§ **Exercise material**
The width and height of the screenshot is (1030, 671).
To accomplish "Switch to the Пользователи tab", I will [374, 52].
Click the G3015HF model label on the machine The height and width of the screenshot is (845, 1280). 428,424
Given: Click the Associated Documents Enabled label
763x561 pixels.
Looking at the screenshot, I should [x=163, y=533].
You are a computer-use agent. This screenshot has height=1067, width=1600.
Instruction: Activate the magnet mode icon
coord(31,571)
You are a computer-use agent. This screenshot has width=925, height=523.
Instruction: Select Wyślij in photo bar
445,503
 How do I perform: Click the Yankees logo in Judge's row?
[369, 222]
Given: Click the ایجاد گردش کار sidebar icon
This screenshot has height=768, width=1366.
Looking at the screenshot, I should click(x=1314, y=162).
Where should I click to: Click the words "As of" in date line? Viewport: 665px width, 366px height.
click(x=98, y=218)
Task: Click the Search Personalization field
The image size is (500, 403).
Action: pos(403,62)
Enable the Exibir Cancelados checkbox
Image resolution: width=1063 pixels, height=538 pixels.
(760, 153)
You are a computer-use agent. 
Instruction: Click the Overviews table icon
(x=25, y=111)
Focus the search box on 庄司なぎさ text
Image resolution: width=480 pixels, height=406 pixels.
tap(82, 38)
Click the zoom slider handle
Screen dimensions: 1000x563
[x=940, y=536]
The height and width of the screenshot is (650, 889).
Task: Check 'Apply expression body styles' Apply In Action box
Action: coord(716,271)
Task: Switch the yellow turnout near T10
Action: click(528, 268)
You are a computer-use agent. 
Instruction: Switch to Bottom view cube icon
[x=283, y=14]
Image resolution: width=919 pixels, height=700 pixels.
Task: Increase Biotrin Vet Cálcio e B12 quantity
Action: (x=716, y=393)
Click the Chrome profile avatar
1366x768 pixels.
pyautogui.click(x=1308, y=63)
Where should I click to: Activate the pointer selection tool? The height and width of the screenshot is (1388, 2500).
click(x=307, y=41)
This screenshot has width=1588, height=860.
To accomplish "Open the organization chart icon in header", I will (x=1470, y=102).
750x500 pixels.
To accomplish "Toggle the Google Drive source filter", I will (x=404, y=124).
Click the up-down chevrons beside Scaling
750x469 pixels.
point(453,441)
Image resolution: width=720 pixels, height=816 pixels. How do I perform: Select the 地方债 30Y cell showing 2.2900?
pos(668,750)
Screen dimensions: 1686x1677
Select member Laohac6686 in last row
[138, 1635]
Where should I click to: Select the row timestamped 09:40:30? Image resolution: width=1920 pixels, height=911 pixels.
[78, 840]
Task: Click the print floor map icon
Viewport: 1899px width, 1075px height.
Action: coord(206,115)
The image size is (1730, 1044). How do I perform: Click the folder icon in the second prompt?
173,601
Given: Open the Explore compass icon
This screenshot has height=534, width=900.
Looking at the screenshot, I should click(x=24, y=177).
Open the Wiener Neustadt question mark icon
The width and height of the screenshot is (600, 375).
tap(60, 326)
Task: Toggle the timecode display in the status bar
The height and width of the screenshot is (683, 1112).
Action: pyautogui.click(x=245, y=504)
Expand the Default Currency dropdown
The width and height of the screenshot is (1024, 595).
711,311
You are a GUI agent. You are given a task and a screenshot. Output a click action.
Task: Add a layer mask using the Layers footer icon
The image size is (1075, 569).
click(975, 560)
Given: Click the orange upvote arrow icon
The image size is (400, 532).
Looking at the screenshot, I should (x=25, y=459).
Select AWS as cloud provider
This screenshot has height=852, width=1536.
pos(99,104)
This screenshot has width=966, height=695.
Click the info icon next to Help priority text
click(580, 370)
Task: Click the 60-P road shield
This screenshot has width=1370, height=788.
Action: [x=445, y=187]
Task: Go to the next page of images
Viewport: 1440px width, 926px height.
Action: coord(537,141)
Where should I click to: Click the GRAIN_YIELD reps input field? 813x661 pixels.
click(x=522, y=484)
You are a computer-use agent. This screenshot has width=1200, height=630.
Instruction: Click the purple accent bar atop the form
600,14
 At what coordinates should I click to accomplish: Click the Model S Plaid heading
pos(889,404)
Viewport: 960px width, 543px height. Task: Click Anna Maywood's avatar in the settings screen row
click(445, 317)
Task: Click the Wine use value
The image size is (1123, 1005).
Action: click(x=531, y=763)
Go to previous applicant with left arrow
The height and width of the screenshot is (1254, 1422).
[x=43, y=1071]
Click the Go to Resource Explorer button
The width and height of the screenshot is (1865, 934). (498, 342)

§ **Exercise**
A word-for-word copy of the listing is the expected answer.

§ **Written solution**
The width and height of the screenshot is (1030, 671).
To accomplish "Switch to the Пользователи tab", I will [374, 52].
Click the G3015HF model label on the machine The height and width of the screenshot is (845, 1280). 428,424
Given: Click the Associated Documents Enabled label
763x561 pixels.
Looking at the screenshot, I should [x=163, y=533].
You are a computer-use agent. This screenshot has height=1067, width=1600.
Instruction: Activate the magnet mode icon
coord(31,571)
You are a computer-use agent. This screenshot has width=925, height=523.
Instruction: Select Wyślij in photo bar
445,503
 How do I perform: Click the Yankees logo in Judge's row?
[369, 222]
Given: Click the ایجاد گردش کار sidebar icon
This screenshot has height=768, width=1366.
Looking at the screenshot, I should click(x=1314, y=162).
Where should I click to: Click the words "As of" in date line? Viewport: 665px width, 366px height.
click(x=98, y=218)
Task: Click the Search Personalization field
The image size is (500, 403).
Action: pos(403,62)
Enable the Exibir Cancelados checkbox
Image resolution: width=1063 pixels, height=538 pixels.
(760, 153)
You are a computer-use agent. 
Instruction: Click the Overviews table icon
(x=25, y=111)
Focus the search box on 庄司なぎさ text
Image resolution: width=480 pixels, height=406 pixels.
tap(82, 38)
Click the zoom slider handle
Screen dimensions: 1000x563
[x=940, y=536]
The height and width of the screenshot is (650, 889).
Task: Check 'Apply expression body styles' Apply In Action box
Action: coord(716,271)
Task: Switch the yellow turnout near T10
Action: click(528, 268)
You are a computer-use agent. 
Instruction: Switch to Bottom view cube icon
[x=283, y=14]
Image resolution: width=919 pixels, height=700 pixels.
Task: Increase Biotrin Vet Cálcio e B12 quantity
Action: (x=716, y=393)
Click the Chrome profile avatar
1366x768 pixels.
pyautogui.click(x=1308, y=63)
Where should I click to: Activate the pointer selection tool? The height and width of the screenshot is (1388, 2500).
click(x=307, y=41)
This screenshot has width=1588, height=860.
To accomplish "Open the organization chart icon in header", I will (x=1470, y=102).
750x500 pixels.
To accomplish "Toggle the Google Drive source filter", I will (x=404, y=124).
Click the up-down chevrons beside Scaling
750x469 pixels.
point(453,441)
Image resolution: width=720 pixels, height=816 pixels. How do I perform: Select the 地方债 30Y cell showing 2.2900?
pos(668,750)
Screen dimensions: 1686x1677
Select member Laohac6686 in last row
[138, 1635]
Where should I click to: Select the row timestamped 09:40:30? Image resolution: width=1920 pixels, height=911 pixels.
[78, 840]
Task: Click the print floor map icon
Viewport: 1899px width, 1075px height.
Action: coord(206,115)
The image size is (1730, 1044). How do I perform: Click the folder icon in the second prompt?
173,601
Given: Open the Explore compass icon
This screenshot has height=534, width=900.
Looking at the screenshot, I should click(x=24, y=177).
Open the Wiener Neustadt question mark icon
The width and height of the screenshot is (600, 375).
tap(60, 326)
Task: Toggle the timecode display in the status bar
The height and width of the screenshot is (683, 1112).
Action: pyautogui.click(x=245, y=504)
Expand the Default Currency dropdown
The width and height of the screenshot is (1024, 595).
711,311
You are a GUI agent. You are given a task and a screenshot. Output a click action.
Task: Add a layer mask using the Layers footer icon
The image size is (1075, 569).
click(975, 560)
Given: Click the orange upvote arrow icon
The image size is (400, 532).
Looking at the screenshot, I should (x=25, y=459).
Select AWS as cloud provider
This screenshot has height=852, width=1536.
pos(99,104)
This screenshot has width=966, height=695.
Click the info icon next to Help priority text
click(580, 370)
Task: Click the 60-P road shield
This screenshot has width=1370, height=788.
Action: [x=445, y=187]
Task: Go to the next page of images
Viewport: 1440px width, 926px height.
Action: coord(537,141)
Where should I click to: Click the GRAIN_YIELD reps input field? 813x661 pixels.
click(x=522, y=484)
You are a computer-use agent. This screenshot has width=1200, height=630.
Instruction: Click the purple accent bar atop the form
600,14
 At what coordinates should I click to accomplish: Click the Model S Plaid heading
pos(889,404)
Viewport: 960px width, 543px height. Task: Click Anna Maywood's avatar in the settings screen row
click(445, 317)
Task: Click the Wine use value
The image size is (1123, 1005).
Action: click(x=531, y=763)
Go to previous applicant with left arrow
The height and width of the screenshot is (1254, 1422).
[x=43, y=1071]
Click the Go to Resource Explorer button
The width and height of the screenshot is (1865, 934). (498, 342)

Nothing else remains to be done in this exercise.